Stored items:
┄┄┄┄┄┄┄┄┄┄┄┄┄┄┄┄┄┄┄┄

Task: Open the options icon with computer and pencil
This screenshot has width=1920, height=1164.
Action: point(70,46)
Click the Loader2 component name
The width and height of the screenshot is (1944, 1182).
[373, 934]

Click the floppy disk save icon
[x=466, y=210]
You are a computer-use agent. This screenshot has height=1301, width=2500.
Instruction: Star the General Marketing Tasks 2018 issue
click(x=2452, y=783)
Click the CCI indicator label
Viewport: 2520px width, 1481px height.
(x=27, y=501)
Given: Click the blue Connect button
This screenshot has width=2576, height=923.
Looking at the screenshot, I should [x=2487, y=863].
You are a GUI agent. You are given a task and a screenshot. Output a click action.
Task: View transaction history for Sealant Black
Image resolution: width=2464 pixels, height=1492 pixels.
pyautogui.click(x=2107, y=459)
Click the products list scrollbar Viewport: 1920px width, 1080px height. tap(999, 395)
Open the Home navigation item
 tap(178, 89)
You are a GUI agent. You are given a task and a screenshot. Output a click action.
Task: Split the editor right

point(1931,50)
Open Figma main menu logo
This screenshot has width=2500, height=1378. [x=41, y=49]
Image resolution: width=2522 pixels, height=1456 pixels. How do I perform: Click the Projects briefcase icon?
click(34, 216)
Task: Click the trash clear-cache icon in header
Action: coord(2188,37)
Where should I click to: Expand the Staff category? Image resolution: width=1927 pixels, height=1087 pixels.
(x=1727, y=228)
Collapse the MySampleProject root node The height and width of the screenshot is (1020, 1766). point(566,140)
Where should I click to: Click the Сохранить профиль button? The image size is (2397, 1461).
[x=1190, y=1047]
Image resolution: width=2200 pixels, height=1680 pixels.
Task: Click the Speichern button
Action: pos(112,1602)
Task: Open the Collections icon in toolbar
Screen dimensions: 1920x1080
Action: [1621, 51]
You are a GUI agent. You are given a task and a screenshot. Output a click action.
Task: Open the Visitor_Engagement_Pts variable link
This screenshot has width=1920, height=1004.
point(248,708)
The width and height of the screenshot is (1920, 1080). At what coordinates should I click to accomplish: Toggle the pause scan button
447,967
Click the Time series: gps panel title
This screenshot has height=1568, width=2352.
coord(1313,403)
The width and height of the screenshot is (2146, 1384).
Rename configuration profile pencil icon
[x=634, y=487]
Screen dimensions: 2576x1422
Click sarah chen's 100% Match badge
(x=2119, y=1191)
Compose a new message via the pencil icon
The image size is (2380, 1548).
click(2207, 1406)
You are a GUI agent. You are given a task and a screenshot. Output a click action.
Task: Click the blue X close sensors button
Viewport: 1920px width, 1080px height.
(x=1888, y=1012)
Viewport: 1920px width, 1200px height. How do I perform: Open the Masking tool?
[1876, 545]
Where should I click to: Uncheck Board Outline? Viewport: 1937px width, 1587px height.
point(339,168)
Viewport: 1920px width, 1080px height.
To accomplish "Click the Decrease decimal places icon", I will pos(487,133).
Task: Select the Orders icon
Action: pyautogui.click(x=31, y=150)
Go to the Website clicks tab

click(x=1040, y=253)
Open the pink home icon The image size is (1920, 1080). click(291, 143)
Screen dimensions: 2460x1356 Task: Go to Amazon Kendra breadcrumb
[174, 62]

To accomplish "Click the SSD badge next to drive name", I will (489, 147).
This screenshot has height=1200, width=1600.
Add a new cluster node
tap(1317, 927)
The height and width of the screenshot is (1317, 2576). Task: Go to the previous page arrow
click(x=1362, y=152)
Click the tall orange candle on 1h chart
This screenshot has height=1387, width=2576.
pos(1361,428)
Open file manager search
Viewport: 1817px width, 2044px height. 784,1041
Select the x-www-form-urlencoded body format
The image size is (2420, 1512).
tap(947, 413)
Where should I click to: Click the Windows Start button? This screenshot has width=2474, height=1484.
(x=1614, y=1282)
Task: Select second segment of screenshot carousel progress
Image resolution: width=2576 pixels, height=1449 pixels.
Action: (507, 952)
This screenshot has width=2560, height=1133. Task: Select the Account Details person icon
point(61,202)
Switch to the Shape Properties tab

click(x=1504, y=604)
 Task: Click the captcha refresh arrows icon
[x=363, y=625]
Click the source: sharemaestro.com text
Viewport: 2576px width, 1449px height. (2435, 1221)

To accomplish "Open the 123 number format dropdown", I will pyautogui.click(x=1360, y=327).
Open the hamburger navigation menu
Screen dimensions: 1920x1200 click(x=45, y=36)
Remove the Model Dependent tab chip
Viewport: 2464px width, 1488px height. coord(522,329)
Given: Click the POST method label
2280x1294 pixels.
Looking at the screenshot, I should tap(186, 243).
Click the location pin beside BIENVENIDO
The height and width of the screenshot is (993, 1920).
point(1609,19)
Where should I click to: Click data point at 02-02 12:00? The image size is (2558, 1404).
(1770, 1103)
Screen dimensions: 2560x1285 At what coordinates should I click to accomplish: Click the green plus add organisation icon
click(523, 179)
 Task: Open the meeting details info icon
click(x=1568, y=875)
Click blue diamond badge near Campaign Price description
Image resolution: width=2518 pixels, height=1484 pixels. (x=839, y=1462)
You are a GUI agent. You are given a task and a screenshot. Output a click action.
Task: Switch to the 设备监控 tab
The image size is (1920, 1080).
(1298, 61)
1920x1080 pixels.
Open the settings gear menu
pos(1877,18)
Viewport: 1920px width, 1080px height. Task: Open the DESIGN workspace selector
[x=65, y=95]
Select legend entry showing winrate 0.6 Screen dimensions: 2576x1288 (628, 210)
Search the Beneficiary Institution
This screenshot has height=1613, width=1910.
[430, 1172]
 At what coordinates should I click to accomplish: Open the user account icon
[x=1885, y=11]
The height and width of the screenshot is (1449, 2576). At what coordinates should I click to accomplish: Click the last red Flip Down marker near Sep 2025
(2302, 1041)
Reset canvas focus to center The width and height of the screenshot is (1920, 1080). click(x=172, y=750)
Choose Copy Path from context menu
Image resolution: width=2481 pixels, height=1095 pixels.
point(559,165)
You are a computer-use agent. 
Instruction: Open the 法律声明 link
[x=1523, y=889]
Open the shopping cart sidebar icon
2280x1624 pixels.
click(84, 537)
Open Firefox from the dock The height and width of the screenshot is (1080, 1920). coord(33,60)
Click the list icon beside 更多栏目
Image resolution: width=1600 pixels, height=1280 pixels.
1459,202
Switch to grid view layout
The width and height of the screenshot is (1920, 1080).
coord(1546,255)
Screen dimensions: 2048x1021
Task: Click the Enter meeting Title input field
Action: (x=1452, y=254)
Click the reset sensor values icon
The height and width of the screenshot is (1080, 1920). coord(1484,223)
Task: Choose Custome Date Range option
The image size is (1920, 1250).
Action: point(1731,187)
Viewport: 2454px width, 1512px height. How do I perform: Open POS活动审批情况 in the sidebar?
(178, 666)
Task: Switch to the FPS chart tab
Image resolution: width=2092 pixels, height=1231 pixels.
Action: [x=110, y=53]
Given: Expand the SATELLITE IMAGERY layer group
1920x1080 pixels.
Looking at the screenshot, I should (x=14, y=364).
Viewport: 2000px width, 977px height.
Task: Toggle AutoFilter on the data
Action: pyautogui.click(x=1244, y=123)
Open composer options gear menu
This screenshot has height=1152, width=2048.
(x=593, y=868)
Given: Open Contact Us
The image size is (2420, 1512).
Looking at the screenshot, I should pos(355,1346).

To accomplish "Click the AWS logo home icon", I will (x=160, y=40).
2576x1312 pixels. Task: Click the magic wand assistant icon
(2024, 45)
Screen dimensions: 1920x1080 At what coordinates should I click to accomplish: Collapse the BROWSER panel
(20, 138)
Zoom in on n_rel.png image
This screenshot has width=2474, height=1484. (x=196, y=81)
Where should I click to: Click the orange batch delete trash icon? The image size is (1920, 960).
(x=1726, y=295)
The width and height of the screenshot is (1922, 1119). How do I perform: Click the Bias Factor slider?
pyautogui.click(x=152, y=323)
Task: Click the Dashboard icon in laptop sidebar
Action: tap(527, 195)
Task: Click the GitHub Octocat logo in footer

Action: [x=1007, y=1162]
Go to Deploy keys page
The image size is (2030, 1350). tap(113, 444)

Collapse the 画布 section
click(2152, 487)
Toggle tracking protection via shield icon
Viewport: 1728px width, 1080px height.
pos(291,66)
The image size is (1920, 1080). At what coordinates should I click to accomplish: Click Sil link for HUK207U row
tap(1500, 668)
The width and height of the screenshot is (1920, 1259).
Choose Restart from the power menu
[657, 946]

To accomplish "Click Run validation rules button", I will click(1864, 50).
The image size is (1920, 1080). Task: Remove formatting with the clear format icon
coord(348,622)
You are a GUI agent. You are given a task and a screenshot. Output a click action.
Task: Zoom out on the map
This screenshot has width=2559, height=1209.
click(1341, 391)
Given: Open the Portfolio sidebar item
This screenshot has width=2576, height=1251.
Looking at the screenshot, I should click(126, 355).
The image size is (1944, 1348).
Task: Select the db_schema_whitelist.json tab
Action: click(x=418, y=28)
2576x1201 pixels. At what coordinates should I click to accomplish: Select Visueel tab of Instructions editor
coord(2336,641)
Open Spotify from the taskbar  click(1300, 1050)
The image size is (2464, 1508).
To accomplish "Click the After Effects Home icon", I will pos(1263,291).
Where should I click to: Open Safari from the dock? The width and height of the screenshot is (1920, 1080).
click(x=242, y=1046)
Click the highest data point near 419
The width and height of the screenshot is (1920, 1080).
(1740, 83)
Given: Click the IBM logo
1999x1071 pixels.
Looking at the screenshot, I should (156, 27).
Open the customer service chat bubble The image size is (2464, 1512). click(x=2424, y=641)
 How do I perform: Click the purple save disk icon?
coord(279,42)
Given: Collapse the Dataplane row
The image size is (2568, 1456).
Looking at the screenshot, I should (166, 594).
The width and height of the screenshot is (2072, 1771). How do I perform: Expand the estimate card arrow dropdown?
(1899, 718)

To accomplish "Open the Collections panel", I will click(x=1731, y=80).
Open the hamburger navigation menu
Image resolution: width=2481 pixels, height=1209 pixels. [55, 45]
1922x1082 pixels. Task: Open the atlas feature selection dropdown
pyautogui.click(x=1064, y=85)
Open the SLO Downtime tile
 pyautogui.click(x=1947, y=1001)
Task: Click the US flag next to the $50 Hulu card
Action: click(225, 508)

┄┄┄┄┄┄┄┄┄┄┄┄┄┄┄┄┄┄┄┄

Repeat exactly the lines above from the one with "Task: Click the blue X close sensors button" up to and including the one with "Click the location pin beside BIENVENIDO". No other line belongs in the reply.

Task: Click the blue X close sensors button
Viewport: 1920px width, 1080px height.
(x=1888, y=1012)
Viewport: 1920px width, 1200px height. How do I perform: Open the Masking tool?
[1876, 545]
Where should I click to: Uncheck Board Outline? Viewport: 1937px width, 1587px height.
point(339,168)
Viewport: 1920px width, 1080px height.
To accomplish "Click the Decrease decimal places icon", I will pos(487,133).
Task: Select the Orders icon
Action: pyautogui.click(x=31, y=150)
Go to the Website clicks tab

click(x=1040, y=253)
Open the pink home icon The image size is (1920, 1080). click(291, 143)
Screen dimensions: 2460x1356 Task: Go to Amazon Kendra breadcrumb
[174, 62]

To accomplish "Click the SSD badge next to drive name", I will (489, 147).
This screenshot has height=1200, width=1600.
Add a new cluster node
tap(1317, 927)
The height and width of the screenshot is (1317, 2576). Task: Go to the previous page arrow
click(x=1362, y=152)
Click the tall orange candle on 1h chart
This screenshot has height=1387, width=2576.
pos(1361,428)
Open file manager search
Viewport: 1817px width, 2044px height. 784,1041
Select the x-www-form-urlencoded body format
The image size is (2420, 1512).
tap(947, 413)
Where should I click to: Click the Windows Start button? This screenshot has width=2474, height=1484.
(x=1614, y=1282)
Task: Select second segment of screenshot carousel progress
Image resolution: width=2576 pixels, height=1449 pixels.
Action: (507, 952)
This screenshot has width=2560, height=1133. Task: Select the Account Details person icon
point(61,202)
Switch to the Shape Properties tab

click(x=1504, y=604)
 Task: Click the captcha refresh arrows icon
[x=363, y=625]
Click the source: sharemaestro.com text
Viewport: 2576px width, 1449px height. (2435, 1221)

To accomplish "Open the 123 number format dropdown", I will pyautogui.click(x=1360, y=327).
Open the hamburger navigation menu
Screen dimensions: 1920x1200 click(x=45, y=36)
Remove the Model Dependent tab chip
Viewport: 2464px width, 1488px height. coord(522,329)
Given: Click the POST method label
2280x1294 pixels.
Looking at the screenshot, I should tap(186, 243).
Click the location pin beside BIENVENIDO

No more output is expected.